- Work order -
In the listing that follows, count every line holding the word "computer" and give only the count.

════

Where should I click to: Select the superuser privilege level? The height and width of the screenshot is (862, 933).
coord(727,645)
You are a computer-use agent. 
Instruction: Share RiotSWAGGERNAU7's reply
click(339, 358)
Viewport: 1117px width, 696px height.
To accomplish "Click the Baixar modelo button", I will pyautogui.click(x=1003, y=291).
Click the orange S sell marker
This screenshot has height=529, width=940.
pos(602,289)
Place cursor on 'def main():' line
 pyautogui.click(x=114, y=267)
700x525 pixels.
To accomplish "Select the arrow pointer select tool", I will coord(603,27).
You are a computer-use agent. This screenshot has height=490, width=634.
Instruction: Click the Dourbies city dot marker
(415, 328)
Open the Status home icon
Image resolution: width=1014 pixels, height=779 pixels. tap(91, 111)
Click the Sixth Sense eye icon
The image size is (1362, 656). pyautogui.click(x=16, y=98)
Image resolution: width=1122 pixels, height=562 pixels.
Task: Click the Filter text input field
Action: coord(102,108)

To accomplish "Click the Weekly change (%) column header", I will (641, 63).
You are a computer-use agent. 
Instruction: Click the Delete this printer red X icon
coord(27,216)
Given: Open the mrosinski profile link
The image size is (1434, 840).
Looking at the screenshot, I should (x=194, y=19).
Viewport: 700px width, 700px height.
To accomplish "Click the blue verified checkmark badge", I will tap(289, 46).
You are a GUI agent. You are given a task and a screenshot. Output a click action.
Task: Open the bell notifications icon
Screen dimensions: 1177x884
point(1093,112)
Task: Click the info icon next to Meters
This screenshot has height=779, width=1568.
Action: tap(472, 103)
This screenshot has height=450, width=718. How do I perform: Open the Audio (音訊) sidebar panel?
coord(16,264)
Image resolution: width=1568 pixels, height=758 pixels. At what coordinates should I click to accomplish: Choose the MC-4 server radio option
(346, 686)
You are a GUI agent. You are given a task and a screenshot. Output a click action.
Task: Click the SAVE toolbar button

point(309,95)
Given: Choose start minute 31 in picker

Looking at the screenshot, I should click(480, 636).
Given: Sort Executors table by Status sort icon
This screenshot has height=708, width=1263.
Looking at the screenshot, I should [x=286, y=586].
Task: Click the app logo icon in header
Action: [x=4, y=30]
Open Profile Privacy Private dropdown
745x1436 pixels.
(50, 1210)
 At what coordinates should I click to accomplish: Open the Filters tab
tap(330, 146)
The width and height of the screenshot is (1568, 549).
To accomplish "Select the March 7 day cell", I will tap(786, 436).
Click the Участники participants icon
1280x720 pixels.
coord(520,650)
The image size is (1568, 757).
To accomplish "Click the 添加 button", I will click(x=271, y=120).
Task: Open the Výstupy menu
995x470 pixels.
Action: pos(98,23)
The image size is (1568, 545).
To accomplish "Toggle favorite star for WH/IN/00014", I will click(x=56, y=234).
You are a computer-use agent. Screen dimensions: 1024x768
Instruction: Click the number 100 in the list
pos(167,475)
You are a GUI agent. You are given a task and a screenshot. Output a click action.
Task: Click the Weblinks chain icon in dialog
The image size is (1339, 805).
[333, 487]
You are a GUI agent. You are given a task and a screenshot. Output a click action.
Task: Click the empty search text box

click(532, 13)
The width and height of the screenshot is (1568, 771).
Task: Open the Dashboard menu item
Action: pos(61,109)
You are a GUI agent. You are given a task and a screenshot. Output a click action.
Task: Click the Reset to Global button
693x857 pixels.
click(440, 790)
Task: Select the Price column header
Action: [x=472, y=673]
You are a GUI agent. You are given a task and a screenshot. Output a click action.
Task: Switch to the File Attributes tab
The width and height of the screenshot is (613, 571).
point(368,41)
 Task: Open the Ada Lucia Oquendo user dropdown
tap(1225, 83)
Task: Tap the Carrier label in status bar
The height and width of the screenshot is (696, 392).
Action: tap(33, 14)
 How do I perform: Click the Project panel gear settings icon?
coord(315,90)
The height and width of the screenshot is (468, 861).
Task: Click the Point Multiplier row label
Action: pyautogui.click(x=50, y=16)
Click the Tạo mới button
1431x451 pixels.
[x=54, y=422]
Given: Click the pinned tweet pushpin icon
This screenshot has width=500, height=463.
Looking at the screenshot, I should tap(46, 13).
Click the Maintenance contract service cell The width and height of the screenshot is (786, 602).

════

- Task result -
4